- _Что сделать_
Выпишите без изменений часть данных, которая начинается со строки, где есть «Click the clock icon beside 06:09», и идет до самого конца данных, включая обе границы. Картинки в ответ не добавляйте.

- _Фрагменты данных_
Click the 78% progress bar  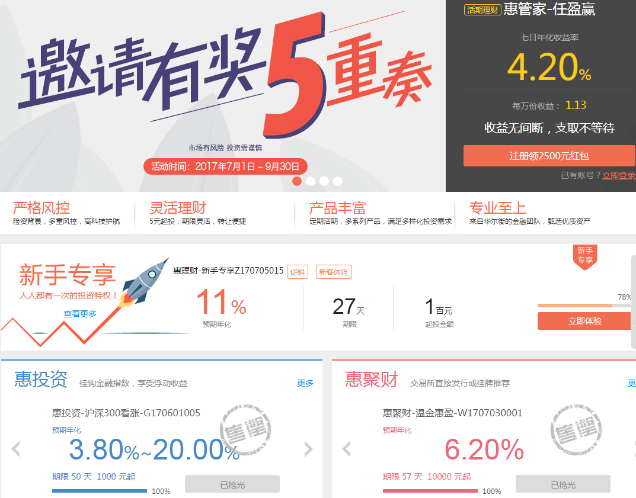coord(584,306)
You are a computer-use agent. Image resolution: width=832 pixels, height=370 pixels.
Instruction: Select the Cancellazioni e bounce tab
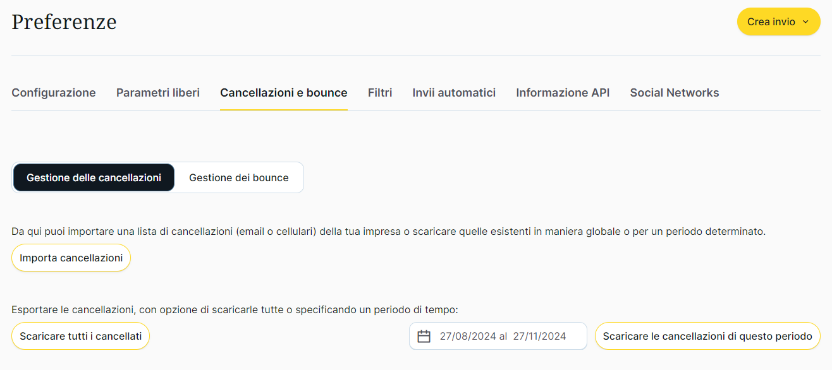[284, 93]
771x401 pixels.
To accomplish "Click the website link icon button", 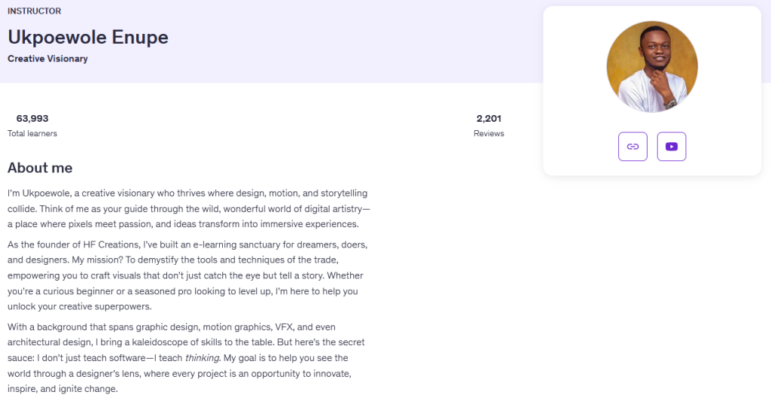I will [632, 146].
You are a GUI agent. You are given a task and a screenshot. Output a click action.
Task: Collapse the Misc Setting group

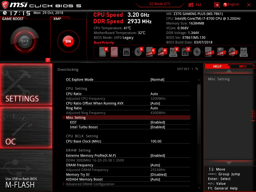(x=64, y=118)
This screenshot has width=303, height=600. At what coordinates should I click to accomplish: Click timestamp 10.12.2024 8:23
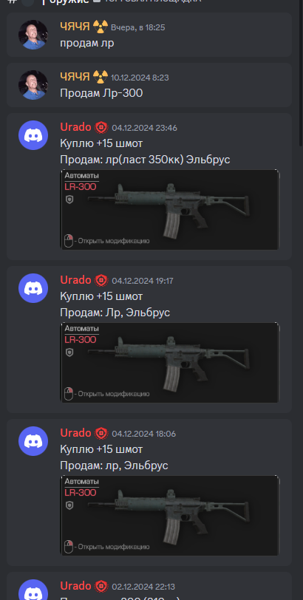[140, 78]
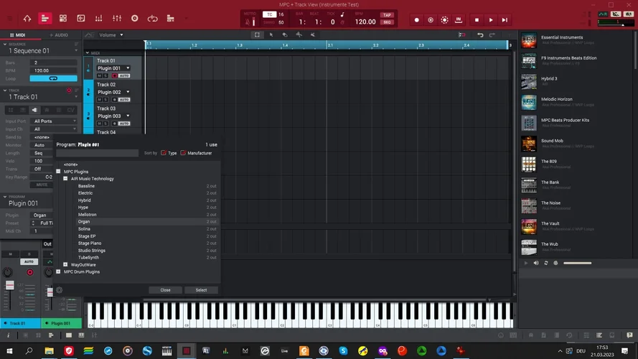Viewport: 638px width, 359px height.
Task: Stop playback with the Stop button
Action: pos(477,20)
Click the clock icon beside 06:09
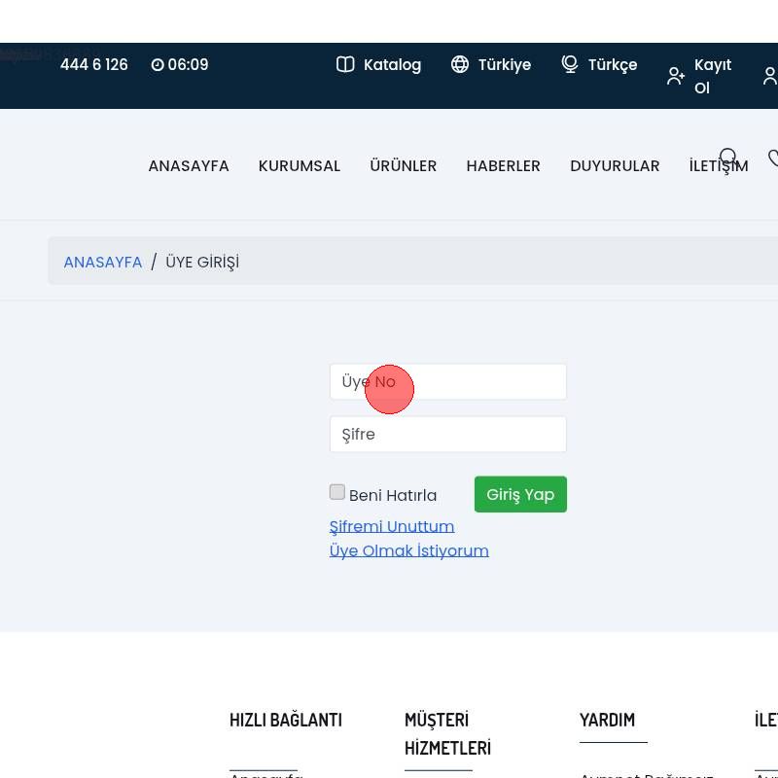This screenshot has width=778, height=778. click(x=158, y=65)
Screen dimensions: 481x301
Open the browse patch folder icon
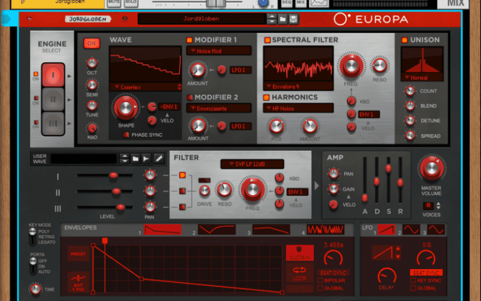(282, 19)
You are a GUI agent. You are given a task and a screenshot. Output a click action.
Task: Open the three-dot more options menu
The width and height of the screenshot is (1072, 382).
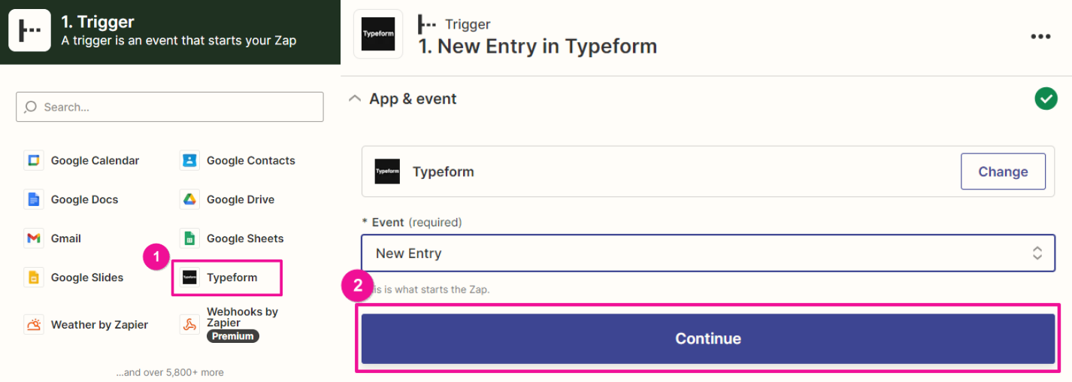1040,36
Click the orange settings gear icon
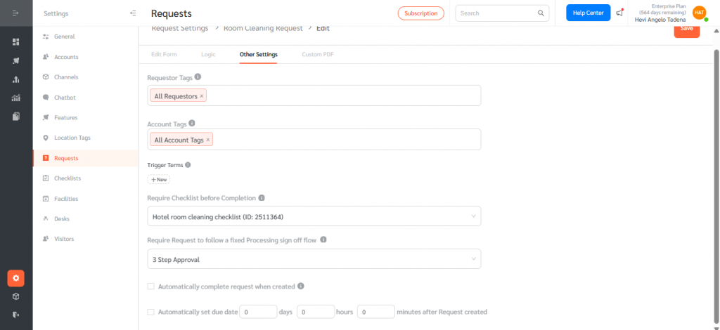 (x=15, y=278)
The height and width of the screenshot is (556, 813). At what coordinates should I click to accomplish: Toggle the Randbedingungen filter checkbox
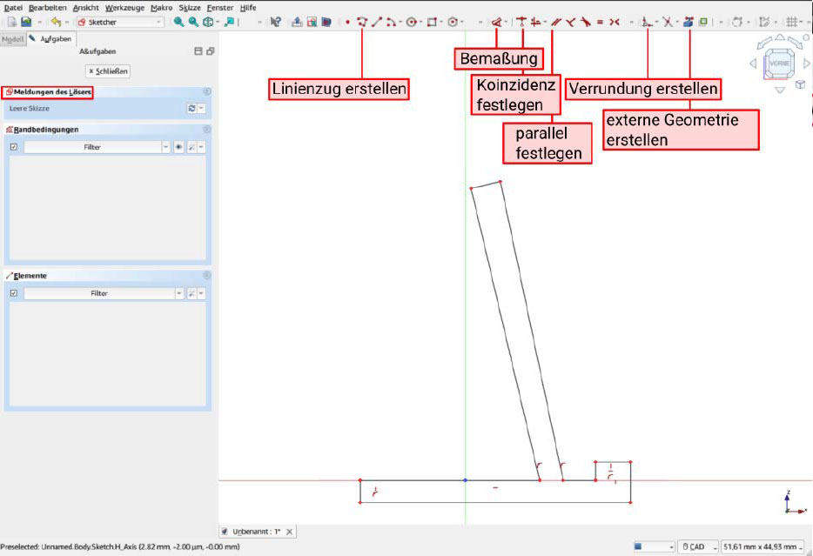coord(13,147)
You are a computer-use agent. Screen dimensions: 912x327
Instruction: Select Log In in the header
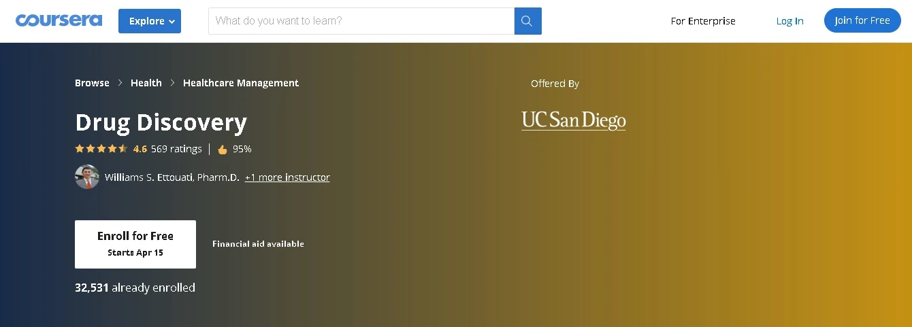click(790, 21)
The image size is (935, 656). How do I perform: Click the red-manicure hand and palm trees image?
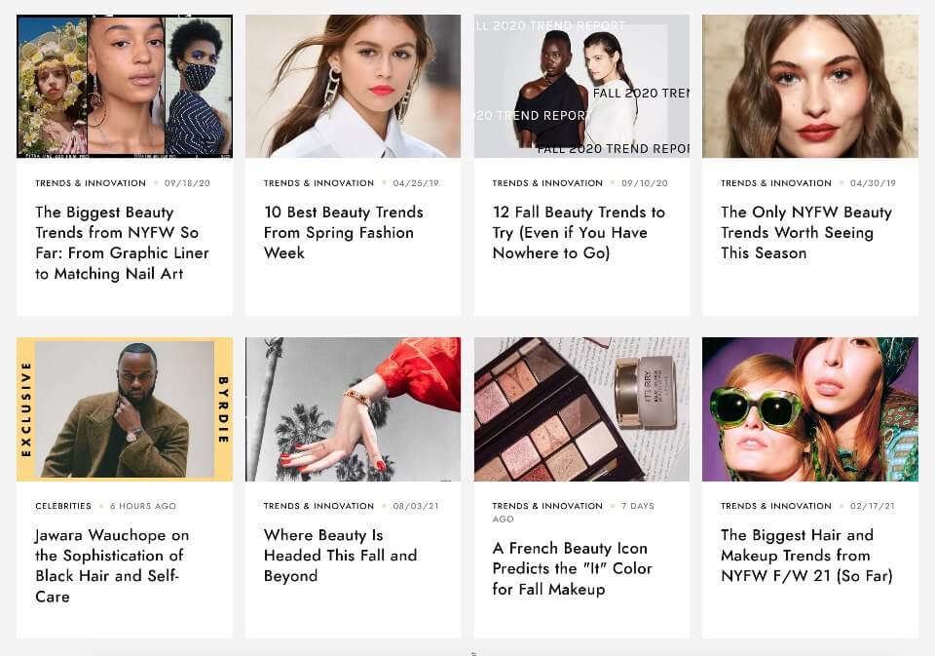pos(353,409)
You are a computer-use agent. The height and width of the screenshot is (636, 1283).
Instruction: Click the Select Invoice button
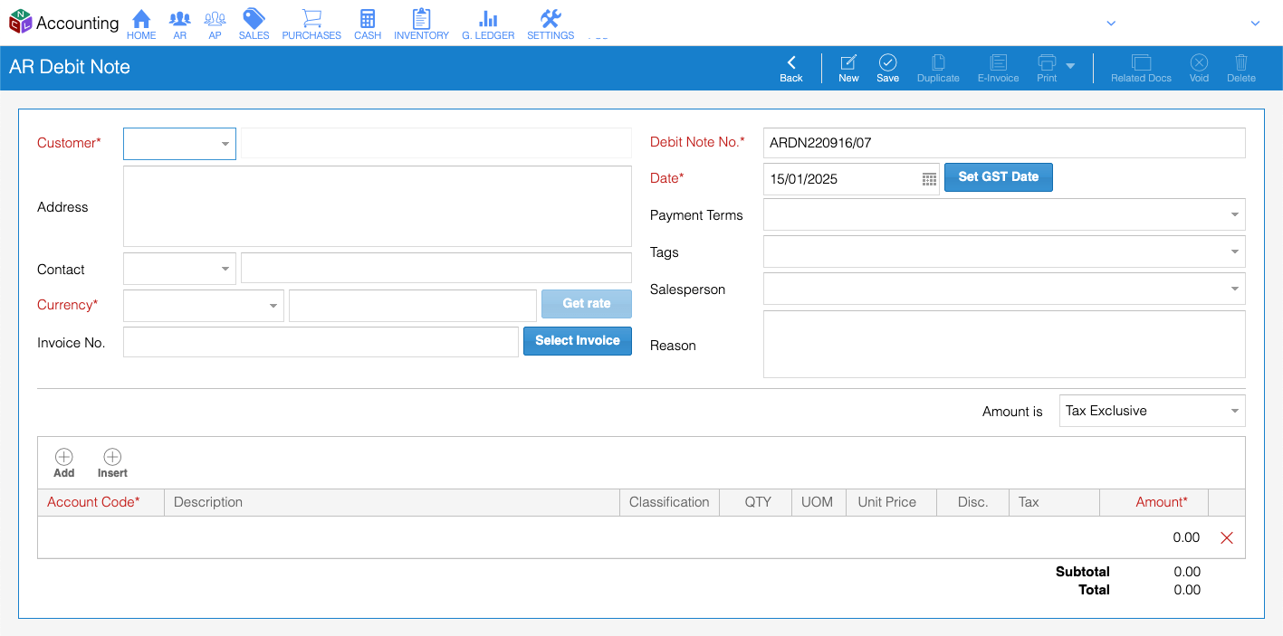(x=578, y=341)
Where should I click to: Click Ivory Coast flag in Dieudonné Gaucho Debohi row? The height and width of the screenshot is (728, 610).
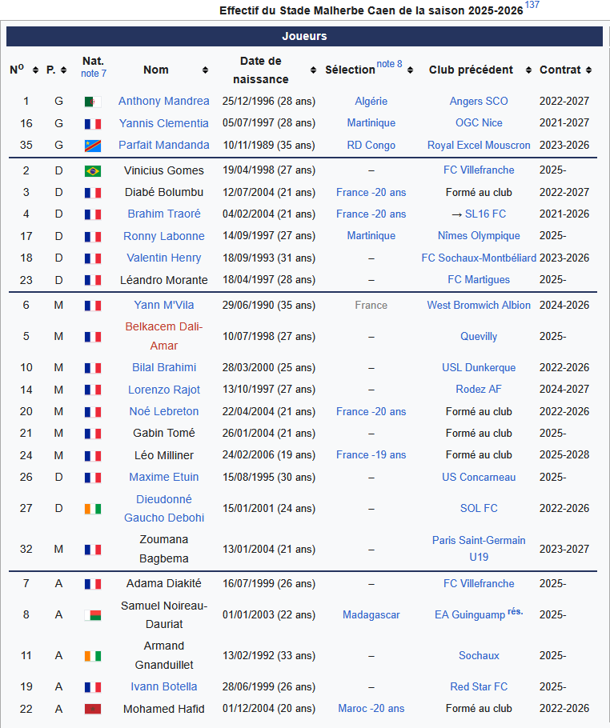pyautogui.click(x=93, y=509)
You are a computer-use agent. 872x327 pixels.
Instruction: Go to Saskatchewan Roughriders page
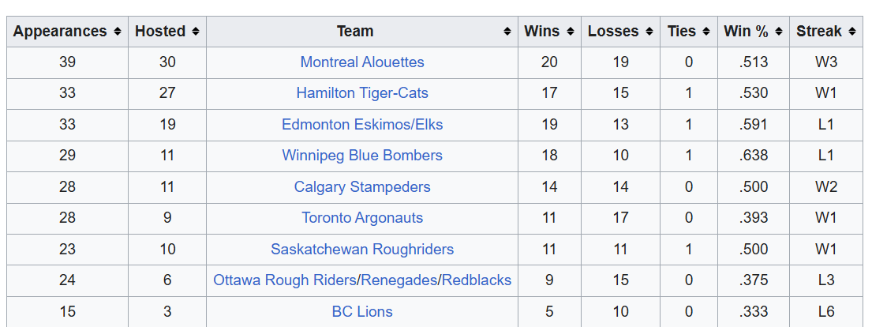[362, 250]
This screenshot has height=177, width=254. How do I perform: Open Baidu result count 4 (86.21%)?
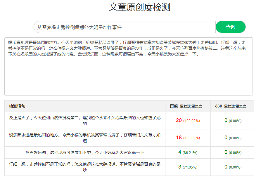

- _Ответ_
Click the clock icon beside 06:09
This screenshot has width=778, height=778. click(x=158, y=65)
Screen dimensions: 481x301
Open the browse patch folder icon
(282, 19)
You are a GUI agent. You are given a task and a screenshot. Output a click action.
Task: Open the three-dot more options menu
The width and height of the screenshot is (1072, 382).
1040,36
Click the orange settings gear icon
 (x=15, y=278)
The height and width of the screenshot is (556, 813). At what coordinates should I click to accomplish: Toggle the Randbedingungen filter checkbox
coord(13,147)
You are a computer-use agent. Screen dimensions: 912x327
Instruction: Select Log In in the header
click(790, 21)
The image size is (935, 656). How do I perform: Click the red-manicure hand and palm trees image?
pos(353,409)
You are a computer-use agent. The height and width of the screenshot is (636, 1283).
Instruction: Click the Select Invoice button
(x=578, y=341)
Where should I click to: Click Ivory Coast flag in Dieudonné Gaucho Debohi row? The height and width of the screenshot is (728, 610).
pyautogui.click(x=93, y=509)
You are a computer-use agent. 872x327 pixels.
Instruction: Go to Saskatchewan Roughriders page
[362, 250]
This screenshot has height=177, width=254. How do I perform: Open Baidu result count 4 (86.21%)?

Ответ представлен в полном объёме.